**PROBLEM STATEMENT:** Reproduce every one of the items below verbatim, omitting the pictures from your answer.

(Dataset items)
──────

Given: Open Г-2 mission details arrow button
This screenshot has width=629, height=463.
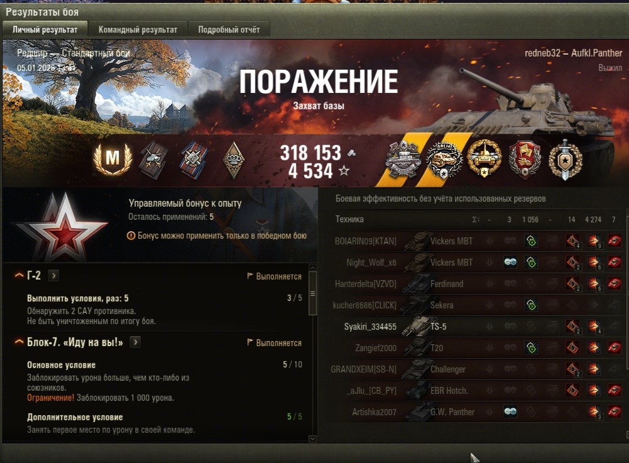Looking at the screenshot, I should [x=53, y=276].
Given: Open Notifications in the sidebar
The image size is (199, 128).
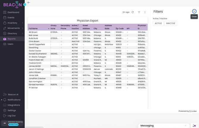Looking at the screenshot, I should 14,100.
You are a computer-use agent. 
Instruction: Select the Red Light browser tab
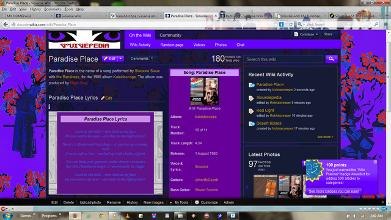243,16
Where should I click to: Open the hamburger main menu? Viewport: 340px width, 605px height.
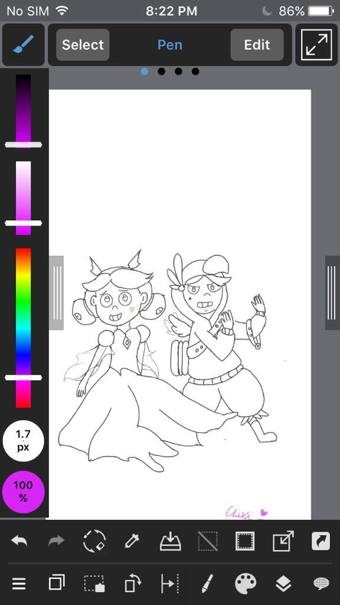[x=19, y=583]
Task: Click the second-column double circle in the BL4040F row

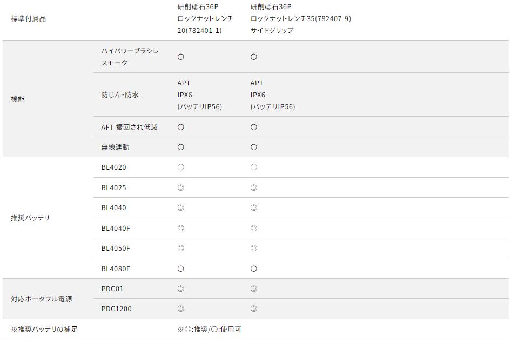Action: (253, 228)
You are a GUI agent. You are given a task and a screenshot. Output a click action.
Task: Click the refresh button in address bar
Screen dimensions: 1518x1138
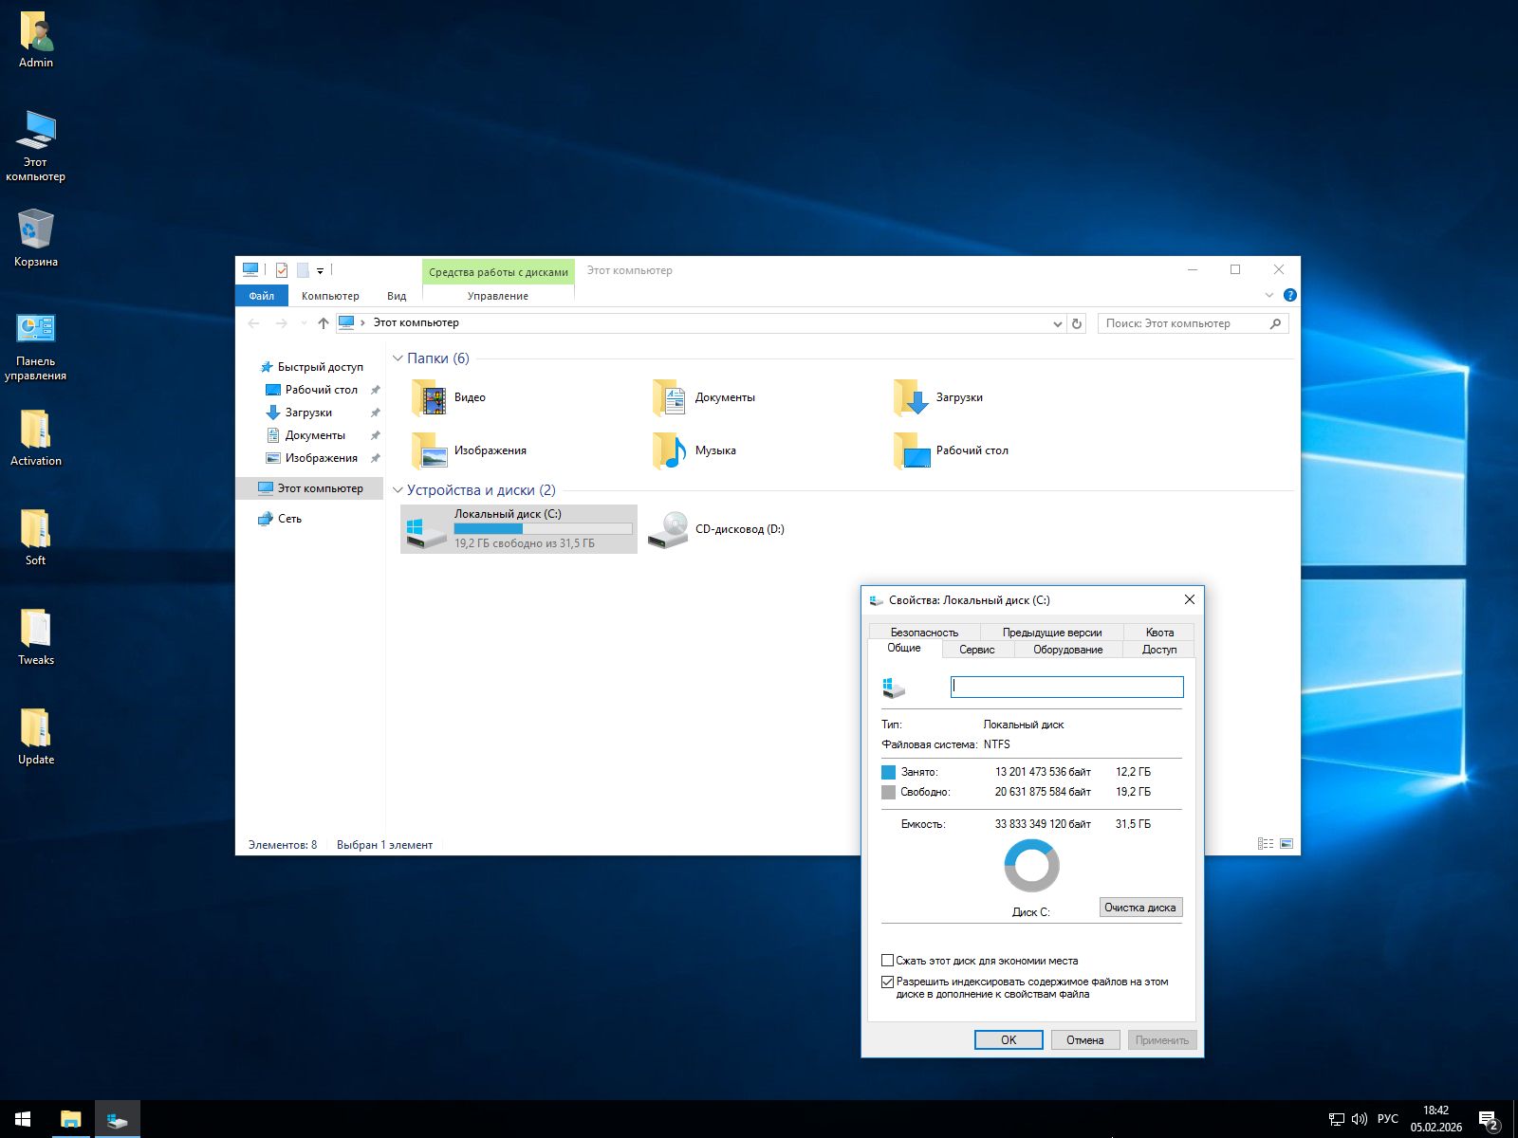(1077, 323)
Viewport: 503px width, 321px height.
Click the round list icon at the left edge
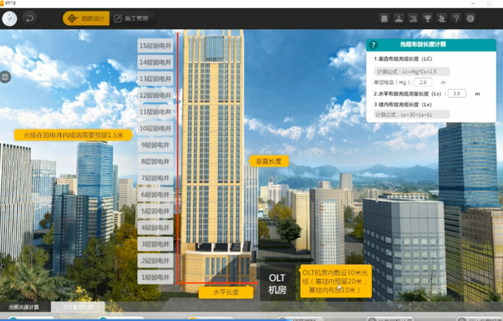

──────

**SOLUTION BELOW:**
Given: Open Г-2 mission details arrow button
This screenshot has width=629, height=463.
Looking at the screenshot, I should [x=53, y=276].
Given: Open Notifications in the sidebar
The image size is (199, 128).
Looking at the screenshot, I should 14,100.
You are a computer-use agent. 
Instruction: Select the Red Light browser tab
243,16
Where should I click to: Open the hamburger main menu? Viewport: 340px width, 605px height.
[x=19, y=583]
Task: Click the second-column double circle in the BL4040F row

Action: (253, 228)
You are a GUI agent. You are given a task and a screenshot. Output a click action.
Task: Click the refresh button in address bar
Screen dimensions: 1518x1138
(1077, 323)
Viewport: 503px width, 321px height.
Click the round list icon at the left edge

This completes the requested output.